» **Exercise details**
The data below is to be output in full, unchanged.

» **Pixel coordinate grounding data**
______________________________
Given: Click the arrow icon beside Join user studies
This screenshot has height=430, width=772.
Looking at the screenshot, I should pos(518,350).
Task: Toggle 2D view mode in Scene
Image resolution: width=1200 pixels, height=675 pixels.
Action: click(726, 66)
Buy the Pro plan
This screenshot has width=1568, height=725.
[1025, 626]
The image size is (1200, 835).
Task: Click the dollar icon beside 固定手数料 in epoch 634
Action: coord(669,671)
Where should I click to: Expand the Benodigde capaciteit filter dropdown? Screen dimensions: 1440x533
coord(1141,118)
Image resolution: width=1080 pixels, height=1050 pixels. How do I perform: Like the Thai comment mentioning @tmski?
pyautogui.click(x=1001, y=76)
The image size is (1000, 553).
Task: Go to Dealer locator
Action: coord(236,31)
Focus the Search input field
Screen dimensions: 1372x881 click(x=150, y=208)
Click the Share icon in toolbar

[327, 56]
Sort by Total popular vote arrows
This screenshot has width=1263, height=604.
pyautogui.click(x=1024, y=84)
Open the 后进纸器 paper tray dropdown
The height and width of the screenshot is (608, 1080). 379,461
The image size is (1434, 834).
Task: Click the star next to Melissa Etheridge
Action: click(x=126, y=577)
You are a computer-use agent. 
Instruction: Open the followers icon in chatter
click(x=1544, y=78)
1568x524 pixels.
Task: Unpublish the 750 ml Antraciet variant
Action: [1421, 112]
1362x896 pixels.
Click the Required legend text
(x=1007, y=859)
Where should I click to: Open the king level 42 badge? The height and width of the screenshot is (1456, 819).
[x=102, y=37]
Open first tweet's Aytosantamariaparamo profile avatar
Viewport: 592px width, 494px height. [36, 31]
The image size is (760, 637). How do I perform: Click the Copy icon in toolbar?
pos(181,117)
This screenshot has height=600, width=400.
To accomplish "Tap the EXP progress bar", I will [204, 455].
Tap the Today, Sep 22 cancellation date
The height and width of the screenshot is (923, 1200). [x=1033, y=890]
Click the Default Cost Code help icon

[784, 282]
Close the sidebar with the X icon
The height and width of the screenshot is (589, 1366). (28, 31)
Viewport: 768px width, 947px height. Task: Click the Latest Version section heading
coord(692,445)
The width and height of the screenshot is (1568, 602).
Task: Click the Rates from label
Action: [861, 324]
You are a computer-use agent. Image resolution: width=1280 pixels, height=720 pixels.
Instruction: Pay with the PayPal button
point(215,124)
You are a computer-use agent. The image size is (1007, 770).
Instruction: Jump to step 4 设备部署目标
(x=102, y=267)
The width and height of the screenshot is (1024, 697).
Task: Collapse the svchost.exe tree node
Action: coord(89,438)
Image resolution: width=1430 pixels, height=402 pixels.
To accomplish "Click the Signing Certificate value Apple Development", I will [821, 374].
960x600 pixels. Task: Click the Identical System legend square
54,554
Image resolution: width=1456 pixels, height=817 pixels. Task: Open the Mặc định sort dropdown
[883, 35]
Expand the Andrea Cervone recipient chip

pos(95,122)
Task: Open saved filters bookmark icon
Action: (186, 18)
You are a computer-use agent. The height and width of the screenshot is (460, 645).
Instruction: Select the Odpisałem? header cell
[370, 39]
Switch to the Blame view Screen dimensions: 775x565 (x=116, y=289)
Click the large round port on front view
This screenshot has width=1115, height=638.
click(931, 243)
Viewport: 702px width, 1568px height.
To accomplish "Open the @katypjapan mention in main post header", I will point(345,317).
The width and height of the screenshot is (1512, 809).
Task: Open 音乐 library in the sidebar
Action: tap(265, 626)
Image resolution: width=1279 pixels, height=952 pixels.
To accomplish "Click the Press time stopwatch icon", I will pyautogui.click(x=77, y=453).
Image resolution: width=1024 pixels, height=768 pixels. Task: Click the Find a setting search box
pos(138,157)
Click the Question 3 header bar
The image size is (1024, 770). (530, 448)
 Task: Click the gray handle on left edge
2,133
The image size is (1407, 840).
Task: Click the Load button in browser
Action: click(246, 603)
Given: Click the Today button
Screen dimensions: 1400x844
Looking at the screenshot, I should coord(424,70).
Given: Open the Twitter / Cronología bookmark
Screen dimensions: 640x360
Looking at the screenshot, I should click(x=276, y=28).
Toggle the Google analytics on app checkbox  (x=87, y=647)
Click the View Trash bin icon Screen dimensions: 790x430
______________________________
» **Task answer**
Given: Click the arrow icon beside Join user studies
This screenshot has height=430, width=772.
Looking at the screenshot, I should pos(518,350).
Task: Toggle 2D view mode in Scene
Image resolution: width=1200 pixels, height=675 pixels.
Action: click(726, 66)
Buy the Pro plan
This screenshot has width=1568, height=725.
[1025, 626]
The image size is (1200, 835).
Task: Click the dollar icon beside 固定手数料 in epoch 634
Action: coord(669,671)
Where should I click to: Expand the Benodigde capaciteit filter dropdown? Screen dimensions: 1440x533
coord(1141,118)
Image resolution: width=1080 pixels, height=1050 pixels. How do I perform: Like the Thai comment mentioning @tmski?
pyautogui.click(x=1001, y=76)
The image size is (1000, 553).
Task: Go to Dealer locator
Action: coord(236,31)
Focus the Search input field
Screen dimensions: 1372x881 click(x=150, y=208)
Click the Share icon in toolbar

[327, 56]
Sort by Total popular vote arrows
This screenshot has width=1263, height=604.
pyautogui.click(x=1024, y=84)
Open the 后进纸器 paper tray dropdown
The height and width of the screenshot is (608, 1080). 379,461
The image size is (1434, 834).
Task: Click the star next to Melissa Etheridge
Action: click(x=126, y=577)
You are a computer-use agent. 
Instruction: Open the followers icon in chatter
click(x=1544, y=78)
1568x524 pixels.
Task: Unpublish the 750 ml Antraciet variant
Action: [1421, 112]
1362x896 pixels.
Click the Required legend text
(x=1007, y=859)
Where should I click to: Open the king level 42 badge? The height and width of the screenshot is (1456, 819).
[x=102, y=37]
Open first tweet's Aytosantamariaparamo profile avatar
Viewport: 592px width, 494px height. [36, 31]
The image size is (760, 637). How do I perform: Click the Copy icon in toolbar?
pos(181,117)
This screenshot has height=600, width=400.
To accomplish "Tap the EXP progress bar", I will [204, 455].
Tap the Today, Sep 22 cancellation date
The height and width of the screenshot is (923, 1200). [x=1033, y=890]
Click the Default Cost Code help icon

[784, 282]
Close the sidebar with the X icon
The height and width of the screenshot is (589, 1366). (28, 31)
Viewport: 768px width, 947px height. Task: Click the Latest Version section heading
coord(692,445)
The width and height of the screenshot is (1568, 602).
Task: Click the Rates from label
Action: [861, 324]
You are a computer-use agent. Image resolution: width=1280 pixels, height=720 pixels.
Instruction: Pay with the PayPal button
point(215,124)
You are a computer-use agent. The image size is (1007, 770).
Instruction: Jump to step 4 设备部署目标
(x=102, y=267)
The width and height of the screenshot is (1024, 697).
Task: Collapse the svchost.exe tree node
Action: coord(89,438)
Image resolution: width=1430 pixels, height=402 pixels.
To accomplish "Click the Signing Certificate value Apple Development", I will [821, 374].
960x600 pixels. Task: Click the Identical System legend square
54,554
Image resolution: width=1456 pixels, height=817 pixels. Task: Open the Mặc định sort dropdown
[883, 35]
Expand the Andrea Cervone recipient chip

pos(95,122)
Task: Open saved filters bookmark icon
Action: (186, 18)
You are a computer-use agent. The height and width of the screenshot is (460, 645).
Instruction: Select the Odpisałem? header cell
[370, 39]
Switch to the Blame view Screen dimensions: 775x565 (x=116, y=289)
Click the large round port on front view
This screenshot has width=1115, height=638.
click(931, 243)
Viewport: 702px width, 1568px height.
To accomplish "Open the @katypjapan mention in main post header", I will point(345,317).
The width and height of the screenshot is (1512, 809).
Task: Open 音乐 library in the sidebar
Action: tap(265, 626)
Image resolution: width=1279 pixels, height=952 pixels.
To accomplish "Click the Press time stopwatch icon", I will pyautogui.click(x=77, y=453).
Image resolution: width=1024 pixels, height=768 pixels. Task: Click the Find a setting search box
pos(138,157)
Click the Question 3 header bar
The image size is (1024, 770). (530, 448)
 Task: Click the gray handle on left edge
2,133
The image size is (1407, 840).
Task: Click the Load button in browser
Action: click(246, 603)
Given: Click the Today button
Screen dimensions: 1400x844
Looking at the screenshot, I should coord(424,70).
Given: Open the Twitter / Cronología bookmark
Screen dimensions: 640x360
Looking at the screenshot, I should click(x=276, y=28).
Toggle the Google analytics on app checkbox  (x=87, y=647)
Click the View Trash bin icon Screen dimensions: 790x430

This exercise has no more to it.